The standard definition of machine learning is that it is technology that gives “computers the ability to learn without being explicitly programmed.” In big data analytics, machine learning technology allows systems to look at historical data, recognize patterns, build models and predict future outcomes. It is also closely associated with predictive analytics.

Deep learning is a type of machine learning technology that relies on artificial neural networks and uses multiple layers of algorithms to analyze data. As a field, it holds a lot of promise for allowing analytics tools to recognize the content in images and videos and then process it accordingly.

12. Streaming analytics

As organizations have become more familiar with the capabilities of big data analytics solutions, they have begun demanding faster and faster access to insights. For these enterprises, streaming analytics with the ability to analyze data as it is being created, is something of a holy grail. They are looking for solutions that can accept input from multiple disparate sources, process it and return insights immediately — or as close to it as possible. This is particular desirable when it comes to new IoT deployments, which are helping to drive the interest in streaming big data analytics.

13. Edge Computing

In addition to spurring interest in streaming analytics, the IoT trend is also generating interest in edge computing. In some ways, edge computing is the opposite of cloud computing. Instead of transmitting data to a centralized server for analysis, edge computing systems analyze data very close to where it was created — at the edge of the network.
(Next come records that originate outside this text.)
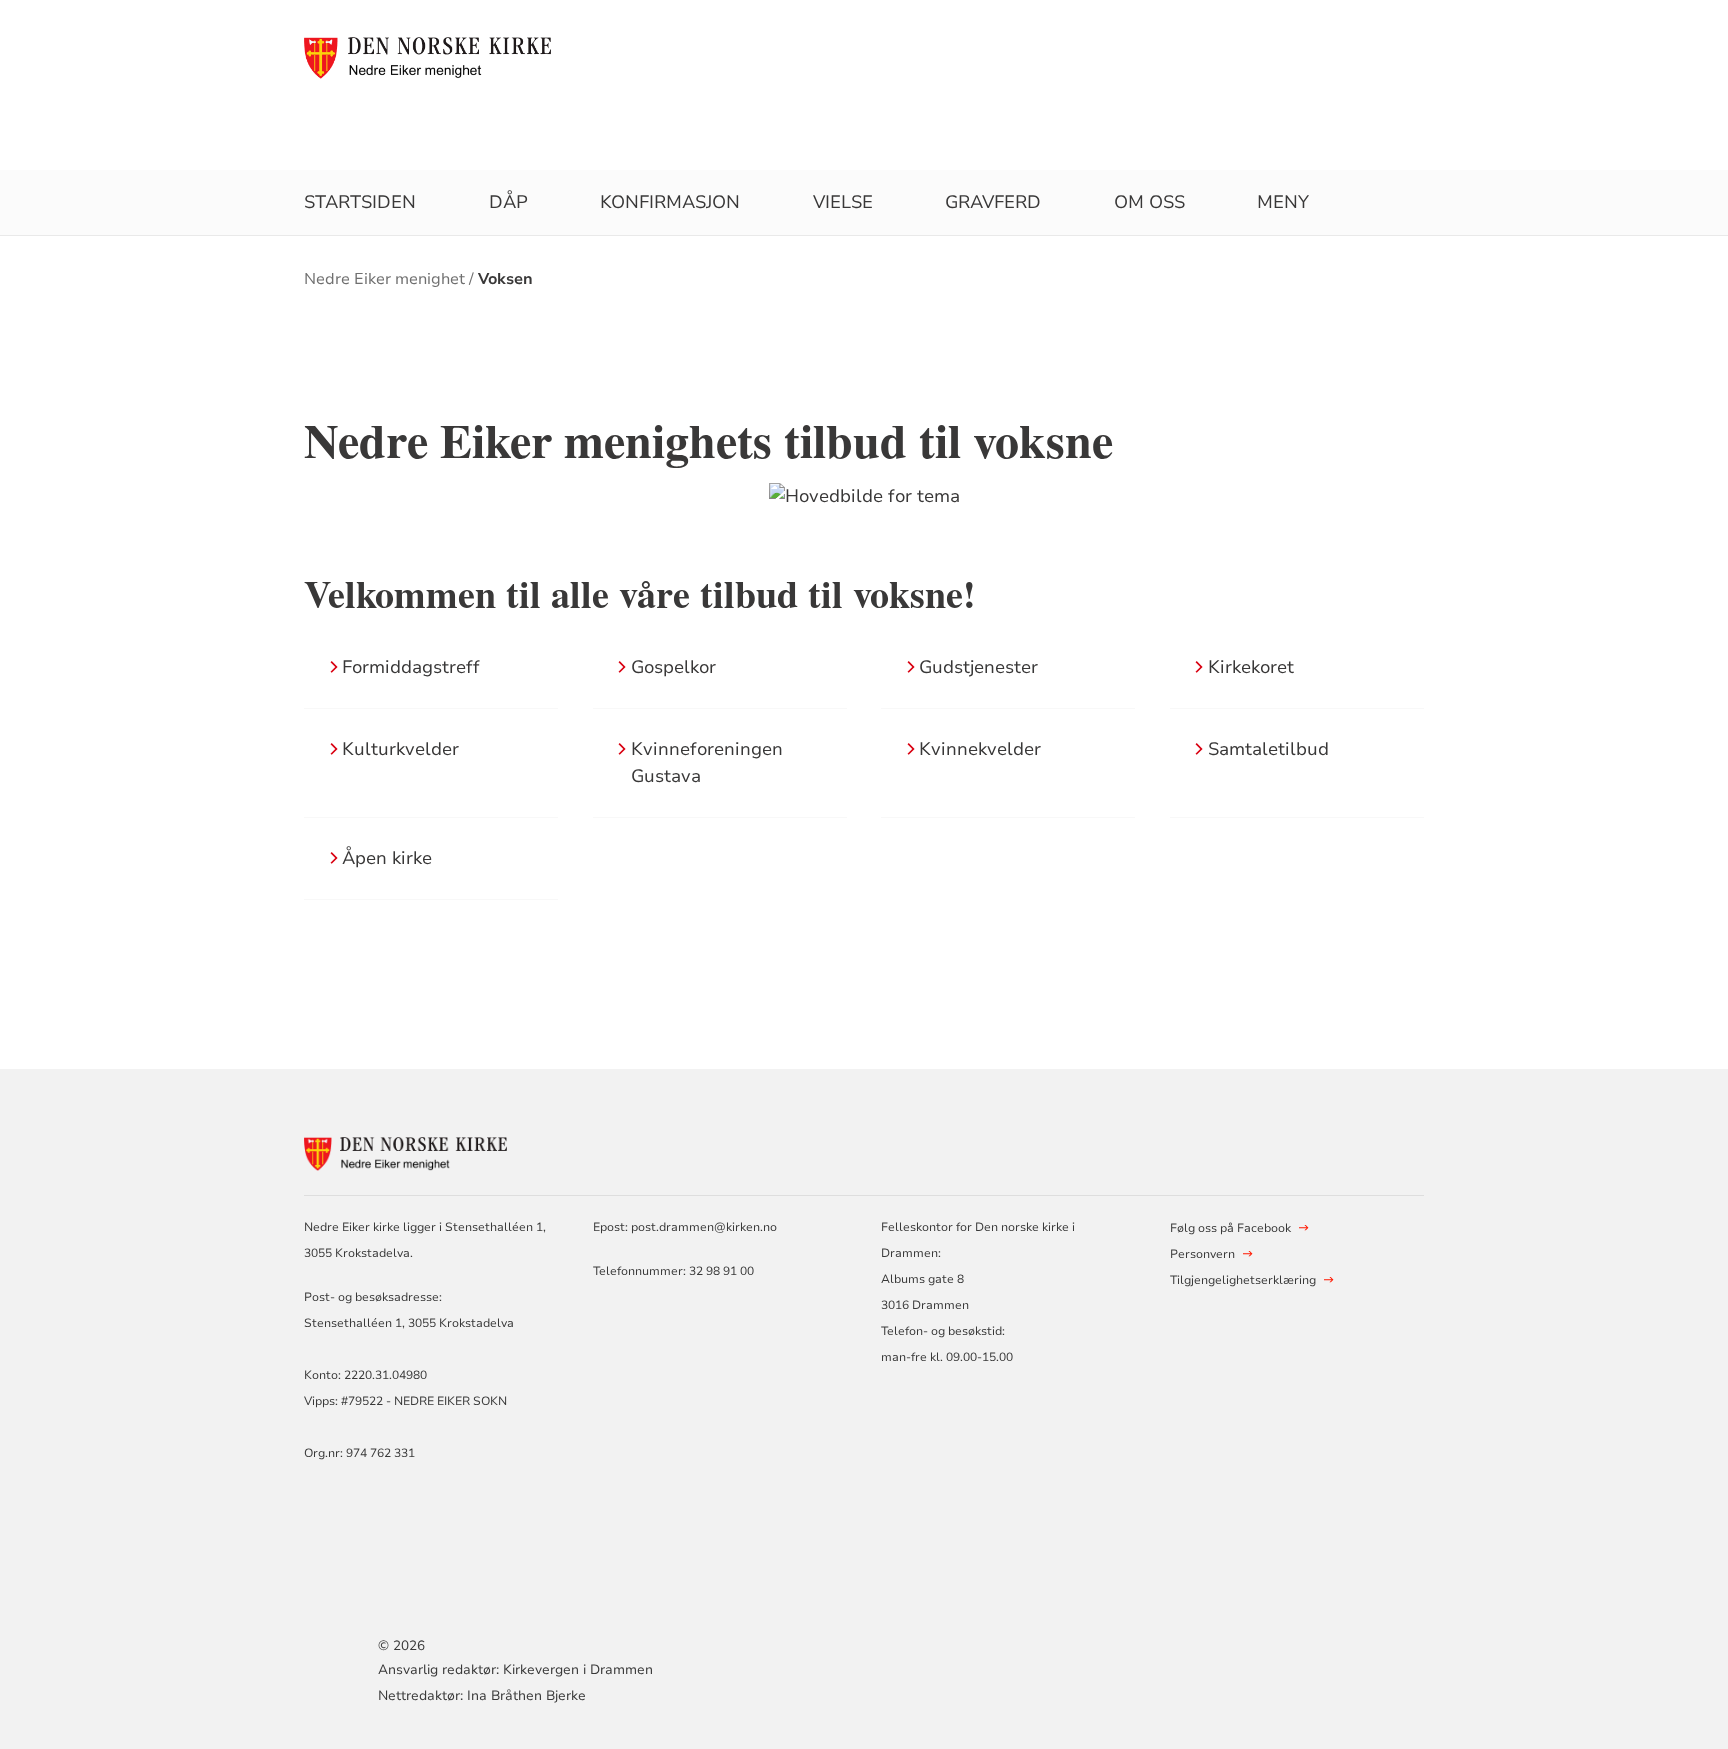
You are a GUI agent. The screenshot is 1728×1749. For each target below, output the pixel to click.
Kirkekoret (1251, 667)
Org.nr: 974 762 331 (359, 1453)
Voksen (505, 279)
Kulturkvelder (400, 749)
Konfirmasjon (670, 202)
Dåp (508, 202)
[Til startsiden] (438, 57)
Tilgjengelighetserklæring (1243, 1280)
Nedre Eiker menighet (384, 279)
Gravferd (993, 202)
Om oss (1149, 202)
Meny (1283, 202)
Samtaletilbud (1268, 749)
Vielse (843, 202)
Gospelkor (673, 667)
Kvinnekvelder (980, 749)
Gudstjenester (978, 667)
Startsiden (360, 202)
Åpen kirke (387, 858)
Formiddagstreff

The advantage of an edge computing system is that it reduces the amount of information that must be transmitted over the network, thus reducing network traffic and related costs. It also decreases demands on data centers or cloud computing facilities, freeing up capacity for other workloads and eliminating a potential single point of failure.

While the market for edge computing, and more specifically for edge computing analytics, is still developing, some analysts and venture capitalists have begun calling the technology the “next big thing.”

14. Blockchain

Also a favorite with forward-looking analysts and venture capitalists, blockchain is the distributed database technology that underlies Bitcoin digital currency. The unique feature of a blockchain database is that once data has been written, it cannot be deleted or changed after the fact. In addition, it is highly secure, which makes it an excellent choice for big data applications in sensitive industries like banking, insurance, retail and others.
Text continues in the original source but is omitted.